Con la terza mozione vogliamo riportare l’attenzione sulle rivendicazioni dei Collaboratori ed Esperti Linguistici (CEL), ovvero dei 49 insegnanti madrelingua che nella nostra università insegnano grammatica, lessico, fonetica, comunicazione orale e scritta e linguaggi specialistici. A partire dal mese scorso siamo stati al loro fianco durante la loro mobilitazione, e con la mozione approvata oggi si chiede appunto la risoluzione delle loro rivendicazioni, come il ripristino dei diritti inalienabili di malattia, congedi e degli altri istituti del diritto del lavoro. Essendo consci del ruolo imprescindibile che essi svolgono in molti corsi della nostra Università, chiediamo inoltre che vi sia un numero di lettori adeguato, e che siano organizzati in maniera adeguata per poter consentire agli studenti e alle studentesse di fruire di lezioni non affollate, al fine di garantire alla componente studentesca un’adeguata formazione accademica per ottemperare agli obblighi di lingua previsti.
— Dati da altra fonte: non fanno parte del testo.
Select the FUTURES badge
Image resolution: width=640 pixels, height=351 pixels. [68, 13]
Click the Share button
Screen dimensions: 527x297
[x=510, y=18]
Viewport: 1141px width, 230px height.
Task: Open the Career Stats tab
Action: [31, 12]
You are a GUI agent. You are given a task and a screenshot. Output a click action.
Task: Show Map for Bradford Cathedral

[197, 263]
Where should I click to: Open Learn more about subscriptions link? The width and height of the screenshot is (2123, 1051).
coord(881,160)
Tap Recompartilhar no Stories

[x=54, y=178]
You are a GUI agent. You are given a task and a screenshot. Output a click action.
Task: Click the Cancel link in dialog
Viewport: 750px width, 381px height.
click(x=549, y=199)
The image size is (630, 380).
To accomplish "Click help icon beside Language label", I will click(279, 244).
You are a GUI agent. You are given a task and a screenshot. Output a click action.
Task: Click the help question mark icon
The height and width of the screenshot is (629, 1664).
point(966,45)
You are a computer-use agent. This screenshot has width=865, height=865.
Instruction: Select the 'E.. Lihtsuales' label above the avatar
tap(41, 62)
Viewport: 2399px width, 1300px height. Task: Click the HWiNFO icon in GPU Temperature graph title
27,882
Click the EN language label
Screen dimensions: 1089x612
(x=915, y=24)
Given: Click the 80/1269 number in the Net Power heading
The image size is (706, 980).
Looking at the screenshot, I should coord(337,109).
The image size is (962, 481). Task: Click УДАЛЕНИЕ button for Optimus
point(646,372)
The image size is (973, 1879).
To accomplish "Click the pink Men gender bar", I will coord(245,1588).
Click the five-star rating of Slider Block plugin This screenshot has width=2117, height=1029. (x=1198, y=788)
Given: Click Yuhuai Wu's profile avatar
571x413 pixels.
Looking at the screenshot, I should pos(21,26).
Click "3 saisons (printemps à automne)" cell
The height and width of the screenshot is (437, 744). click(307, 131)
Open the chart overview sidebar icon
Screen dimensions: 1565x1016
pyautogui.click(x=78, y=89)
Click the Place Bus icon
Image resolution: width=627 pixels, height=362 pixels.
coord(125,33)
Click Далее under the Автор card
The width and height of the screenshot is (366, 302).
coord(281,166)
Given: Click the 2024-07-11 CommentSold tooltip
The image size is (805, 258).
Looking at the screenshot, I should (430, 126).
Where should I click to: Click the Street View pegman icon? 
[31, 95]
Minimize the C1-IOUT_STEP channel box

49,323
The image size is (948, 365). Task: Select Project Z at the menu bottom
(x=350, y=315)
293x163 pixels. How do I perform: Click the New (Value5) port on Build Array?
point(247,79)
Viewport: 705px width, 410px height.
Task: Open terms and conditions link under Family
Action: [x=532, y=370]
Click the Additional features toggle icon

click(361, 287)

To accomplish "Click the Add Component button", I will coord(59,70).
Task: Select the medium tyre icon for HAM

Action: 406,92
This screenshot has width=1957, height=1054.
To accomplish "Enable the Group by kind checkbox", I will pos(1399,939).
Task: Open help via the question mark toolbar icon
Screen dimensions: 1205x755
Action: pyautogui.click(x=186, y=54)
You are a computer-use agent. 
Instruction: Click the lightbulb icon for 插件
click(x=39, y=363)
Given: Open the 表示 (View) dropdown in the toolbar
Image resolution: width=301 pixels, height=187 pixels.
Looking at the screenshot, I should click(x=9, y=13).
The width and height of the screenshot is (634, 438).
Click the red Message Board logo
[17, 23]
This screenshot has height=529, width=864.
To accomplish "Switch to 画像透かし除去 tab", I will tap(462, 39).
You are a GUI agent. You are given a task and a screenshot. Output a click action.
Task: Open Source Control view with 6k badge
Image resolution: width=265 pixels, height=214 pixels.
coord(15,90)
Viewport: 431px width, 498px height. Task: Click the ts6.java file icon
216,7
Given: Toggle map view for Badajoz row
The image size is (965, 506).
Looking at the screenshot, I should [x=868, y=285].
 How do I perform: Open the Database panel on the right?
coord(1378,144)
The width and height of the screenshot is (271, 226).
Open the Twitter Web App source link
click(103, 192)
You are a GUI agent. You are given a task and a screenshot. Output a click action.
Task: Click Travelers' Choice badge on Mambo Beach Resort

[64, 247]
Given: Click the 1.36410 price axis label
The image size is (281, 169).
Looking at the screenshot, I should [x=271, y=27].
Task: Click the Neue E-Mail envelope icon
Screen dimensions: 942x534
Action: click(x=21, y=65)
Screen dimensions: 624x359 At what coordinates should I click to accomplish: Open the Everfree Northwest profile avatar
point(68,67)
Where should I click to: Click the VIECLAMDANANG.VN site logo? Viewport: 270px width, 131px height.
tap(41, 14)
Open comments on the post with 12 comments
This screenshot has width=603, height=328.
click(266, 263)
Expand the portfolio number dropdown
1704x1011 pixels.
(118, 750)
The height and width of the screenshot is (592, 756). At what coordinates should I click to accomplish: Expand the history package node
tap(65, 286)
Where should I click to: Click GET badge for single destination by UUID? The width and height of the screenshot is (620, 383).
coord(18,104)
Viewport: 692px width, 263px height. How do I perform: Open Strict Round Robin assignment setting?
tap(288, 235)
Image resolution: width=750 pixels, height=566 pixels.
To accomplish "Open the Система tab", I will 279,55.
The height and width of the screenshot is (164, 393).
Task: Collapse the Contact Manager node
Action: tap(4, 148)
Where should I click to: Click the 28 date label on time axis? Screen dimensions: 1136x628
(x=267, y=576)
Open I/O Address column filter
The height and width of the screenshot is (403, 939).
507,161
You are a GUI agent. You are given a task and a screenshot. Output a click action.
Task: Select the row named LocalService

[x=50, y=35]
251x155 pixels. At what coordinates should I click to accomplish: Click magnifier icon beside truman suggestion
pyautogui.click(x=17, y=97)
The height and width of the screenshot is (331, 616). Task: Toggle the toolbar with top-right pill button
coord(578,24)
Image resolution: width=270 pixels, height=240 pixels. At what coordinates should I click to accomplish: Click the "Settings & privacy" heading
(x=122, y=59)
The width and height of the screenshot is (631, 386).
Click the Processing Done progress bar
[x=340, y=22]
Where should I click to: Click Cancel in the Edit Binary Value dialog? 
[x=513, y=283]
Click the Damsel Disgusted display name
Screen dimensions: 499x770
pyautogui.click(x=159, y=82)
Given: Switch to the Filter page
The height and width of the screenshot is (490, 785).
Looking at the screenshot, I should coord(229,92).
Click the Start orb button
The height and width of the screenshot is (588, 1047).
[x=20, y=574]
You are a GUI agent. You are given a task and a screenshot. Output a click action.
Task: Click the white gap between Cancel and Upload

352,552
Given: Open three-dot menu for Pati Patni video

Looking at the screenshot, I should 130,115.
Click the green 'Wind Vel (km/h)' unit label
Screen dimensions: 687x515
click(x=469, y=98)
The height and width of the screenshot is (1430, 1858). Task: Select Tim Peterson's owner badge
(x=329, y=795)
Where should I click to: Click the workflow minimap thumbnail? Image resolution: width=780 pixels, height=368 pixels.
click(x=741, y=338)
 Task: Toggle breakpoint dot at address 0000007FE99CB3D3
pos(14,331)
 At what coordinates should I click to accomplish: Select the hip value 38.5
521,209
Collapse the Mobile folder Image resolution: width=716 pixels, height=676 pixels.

Infine, abbiamo chiesto un potenziamento dei corsi di lingue orientali ed estremo orientali erogate dall’ateneo, al fine di consentire un apprendimento non solamente eurocentrico.

 

Nell’ultima mozione abbiamo cercato di trovare una soluzione all’annoso problema dei fondi per le attività studentesche. Nella giornata di ieri abbiamo lanciato un’assemblea, cui hanno partecipato i presidenti delle associazioni studentesche che chiedono i fondi al nostro Ateneo: in essa si è discusso di come, a fronte di un numero di richieste di fondi sempre in aumento (di cui siamo i primi a gioire dal momento che significa sempre più attività culturali di studenti per studenti) non ci sia stato un adeguamento nello stanziamento di fondi da parte dell’ateneo. Per questi motivi abbiamo chiesto che sia aumentato il massimale prefissato in bilancio per l’assegnazione di contributi per le attività studentesche, al fine di garantire la possibilità effettiva di svolgere le attività suddette per le associazioni richiedenti e la loro valorizzazione, convinti che le stesse siano di vitale importanza per implementare l’offerta formativa e culturale del nostro Ateneo.

 

Queste mozioni sono solo un altro passo del  lavoro svolto quotidianamente come Sinistra Per… all’interno degli organi per la tutela di tutti e tutte coloro che vivono la nostra università.